Les personnes institutionnalisées, privées de leur liberté et souvent de leur capacité juridique, sont enfermées de façon arbitraire dans des établissements médico-sociaux du seul fait de leur handicap. Elle se trouvent à présent privées de leur droit à la vie, à la dignité et à l’accès aux soins.
La crise sanitaire actuelle aggrave la situation de ces personnes, et la décision de la Secrétaire d’État ne fait qu’accentuer les inégalités et le traitement discriminatoire réservé à ces personnes, soumises à un traitement encore plus défavorable que celles qui se trouvent dans les établissements pénitentiaires.
Nous avons décidé, en qualité d’association militant pour les droits des personnes en situation de handicap, de saisir le Conseil d’État, afin d’obtenir la mise en place de mesures d’urgence indispensables pour assurer la liberté, l’égalité et la non-discrimination des personnes handicapées en institutions spécialisées.
Dans un souci de transparence et de prévention des abus à l’encontre de personnes handicapées privées de leur liberté et qui se trouvent davantage restreintes dans des établissements médico-sociaux, il est primordial de mettre en place un mécanisme de contrôle indépendant et de permettre à des tiers d’accéder à ces institutions, conformément à la jurisprudence de la Cour Européenne des Droits de l’Homme.
La situation de crise sanitaire ne saurait justifier un accroissement de la violation des droits des personnes handicapées en France. Celles-ci doivent bénéficier des mêmes protections et jouir des mêmes droits que toute autre personne se trouvant sur le territoire de la République. La protection de la société et la limitation de la propagation du virus COVID-19 ne peuvent avoir pour effet de condamner à une peine de mort tacite les personnes institutionnalisées en les privant d’accès aux soins et en les contraignant d’être confinées avec des personnes déjà infectées.

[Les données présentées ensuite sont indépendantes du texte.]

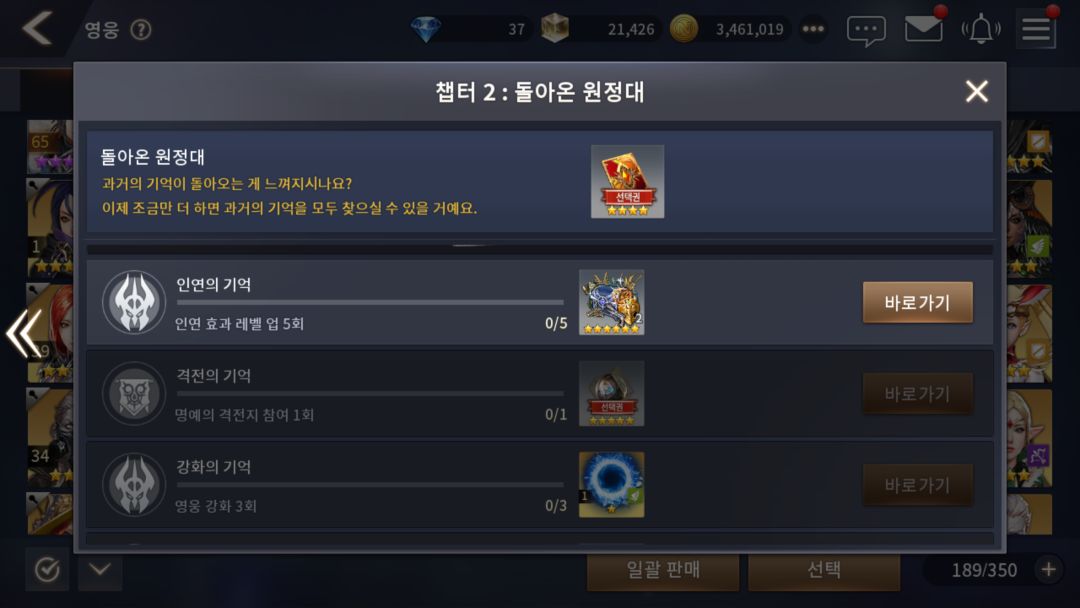Expand the sort dropdown chevron at bottom

(x=101, y=569)
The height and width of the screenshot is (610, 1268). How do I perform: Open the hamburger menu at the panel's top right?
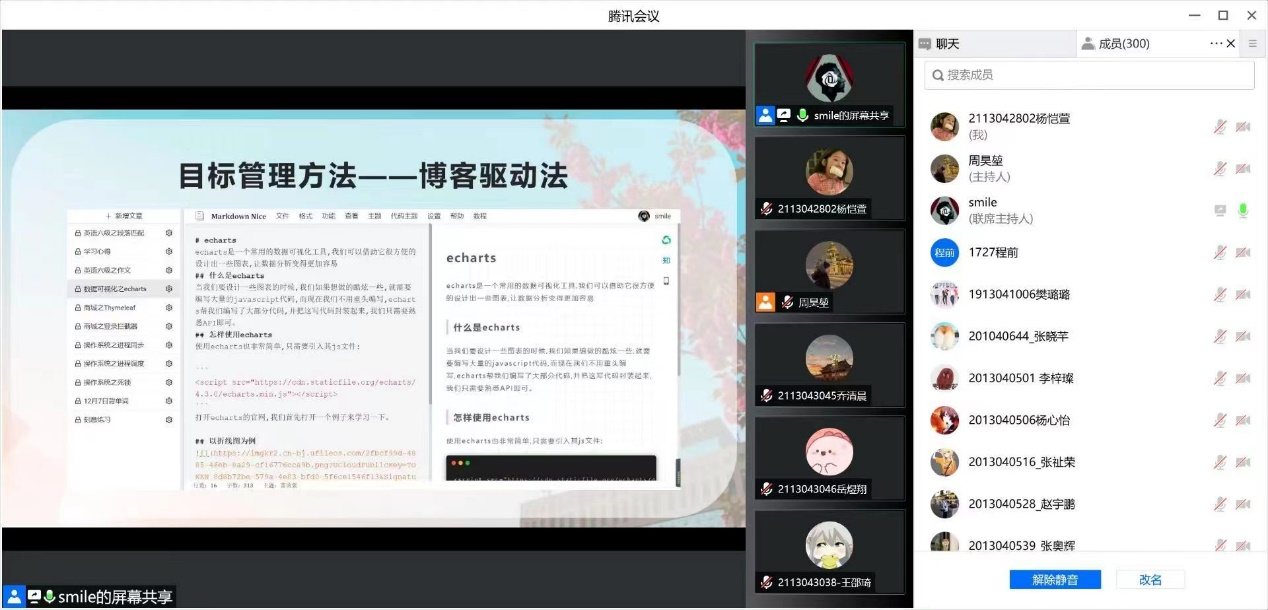point(1251,43)
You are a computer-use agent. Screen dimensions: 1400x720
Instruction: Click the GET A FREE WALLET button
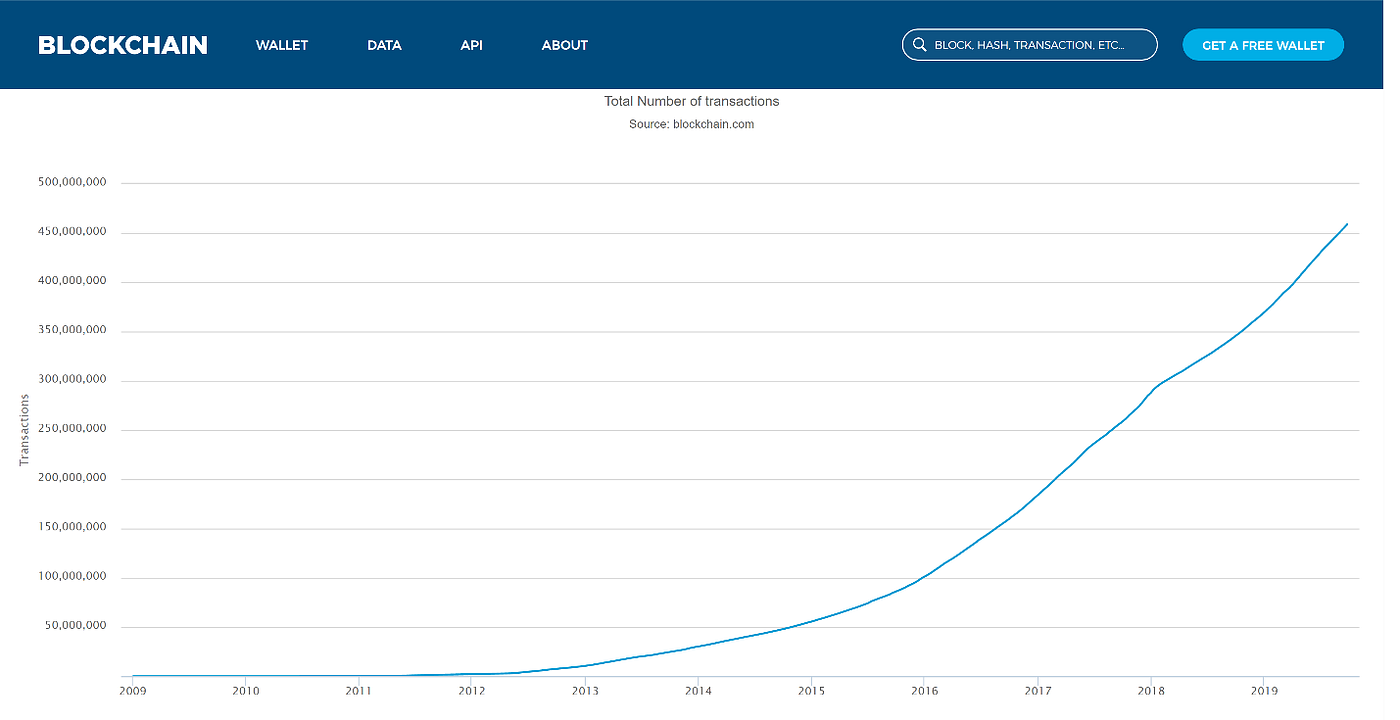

Les effets morbides de la décision du gouvernement se font déjà sentir. La presse régionale a déjà relayé plusieurs cas de contamination massive ayant entraîné plus de 200 décès dans les EPHAD. La crainte que les institutions accueillant des personnes handicapées se transforment en mouroirs est réelle.
Des témoignages inquiétants
Nous recevons de nombreux témoignages alarmants sur la situation des personnes confinées. De graves cas d’automutilations, des enfants en larmes criant « maman, papa » pour avoir un contact avec leurs parents, d’autres clamant « ne me touchez pas, laissez-moi mourir », de nombreuses personnes handicapées ne s’alimentant plus.
La crise Covid-19 ne fait qu’exacerber la situation déjà désastreuse des personnes handicapées. Le personnel de renfort dans les établissements médicosociaux ne dispose pas toujours des compétences relatives au handicap ce qui conduit à la mise en danger des personnes concernées.
Nous demandons par conséquent, la mise en place de dispositifs d’aménagement raisonnable et d’autorisations de sortie dérogatoires. La crise sanitaire actuelle est, plus que jamais, le moment de s’interroger sur le modèle de dépendance des personnes handicapées entretenu par le système français, devenu obsolète. Nous demandons également la reconnaissance de ces institutions comme des lieux de privation de liberté conformément à l’interprétation du Comité de l’ONU de la CDPH dans l’Observation générale N°1 et par la suite, leur fermeture.
En temps ordinaire, ce modèle institue et justifie la privation arbitraire de liberté. En période d’urgence sanitaire, les institutions médicosociales deviennent un piège épidémiologique, un lieu de violation massive des droits humains, soustraits à tout contrôle indépendant.